*Supplied information*:
########

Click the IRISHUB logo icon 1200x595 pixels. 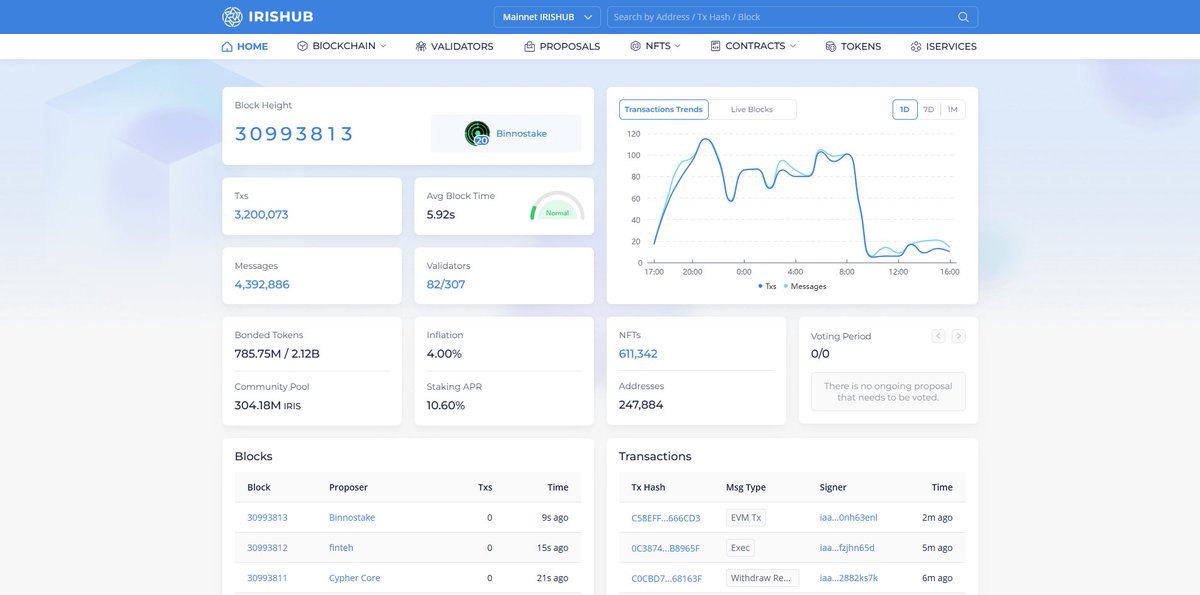pos(232,16)
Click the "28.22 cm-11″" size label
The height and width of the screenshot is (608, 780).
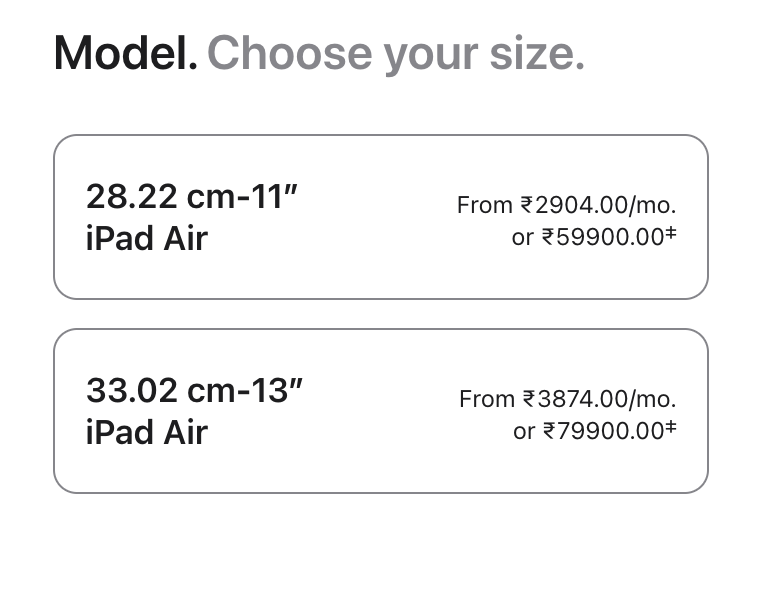click(192, 196)
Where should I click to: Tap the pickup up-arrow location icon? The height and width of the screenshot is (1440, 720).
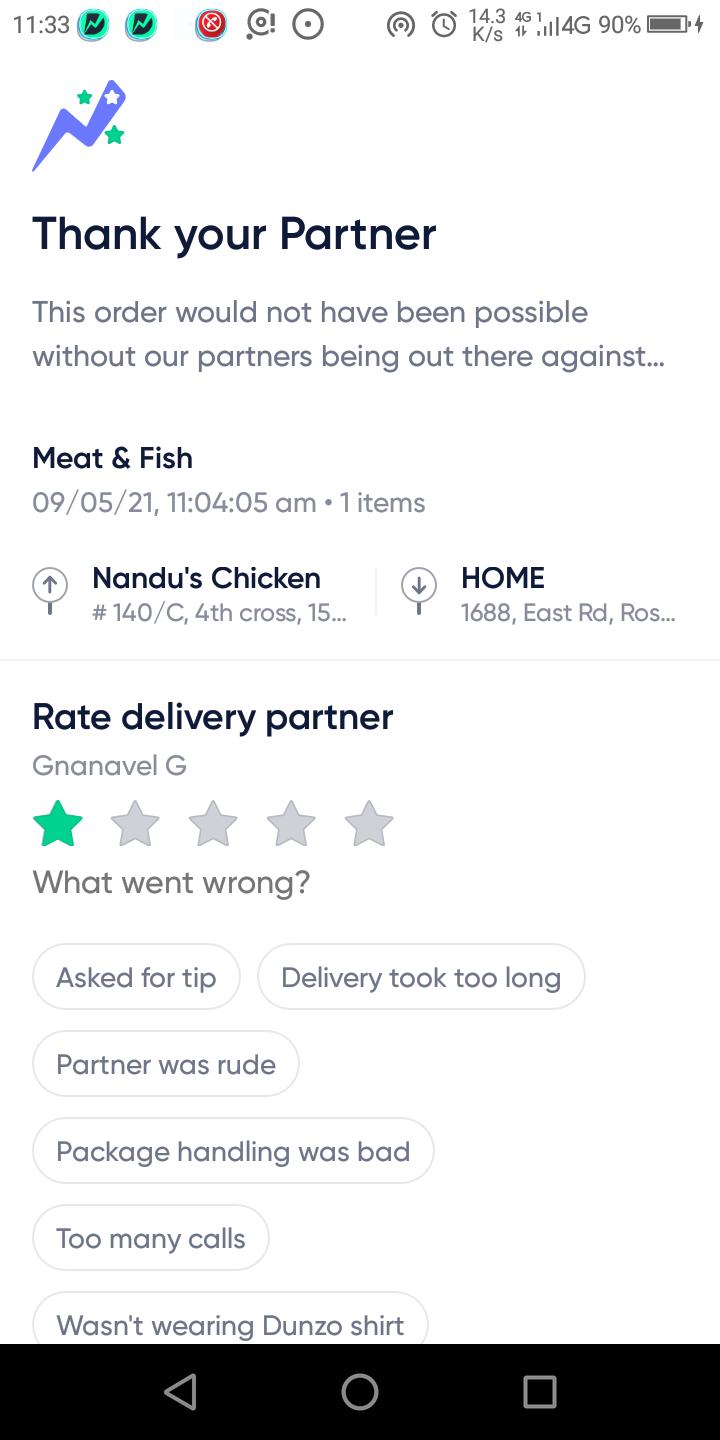coord(50,590)
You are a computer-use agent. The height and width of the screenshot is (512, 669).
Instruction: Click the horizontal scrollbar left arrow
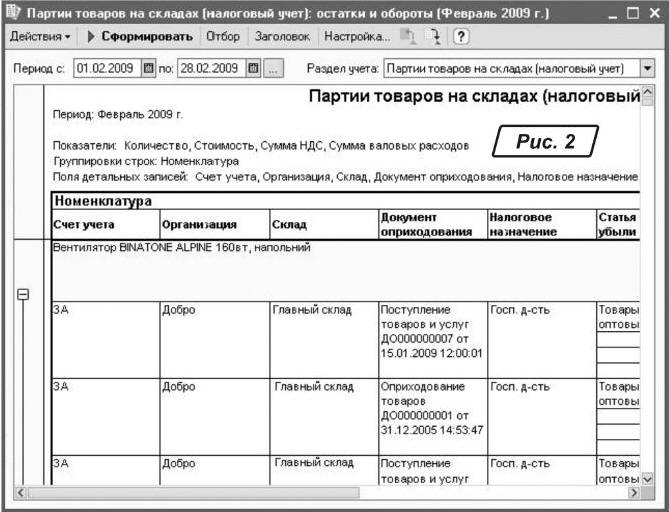point(23,493)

########

*Exercise objective*: Please transcribe the lines from the one containing "You are a computer-use" to the last line of the listing, both included, exactly and with nothing added, leaving every picture out.

*Answer section*:
You are a computer-use agent. The height and width of the screenshot is (512, 669).
Instruction: Click the horizontal scrollbar left arrow
point(23,493)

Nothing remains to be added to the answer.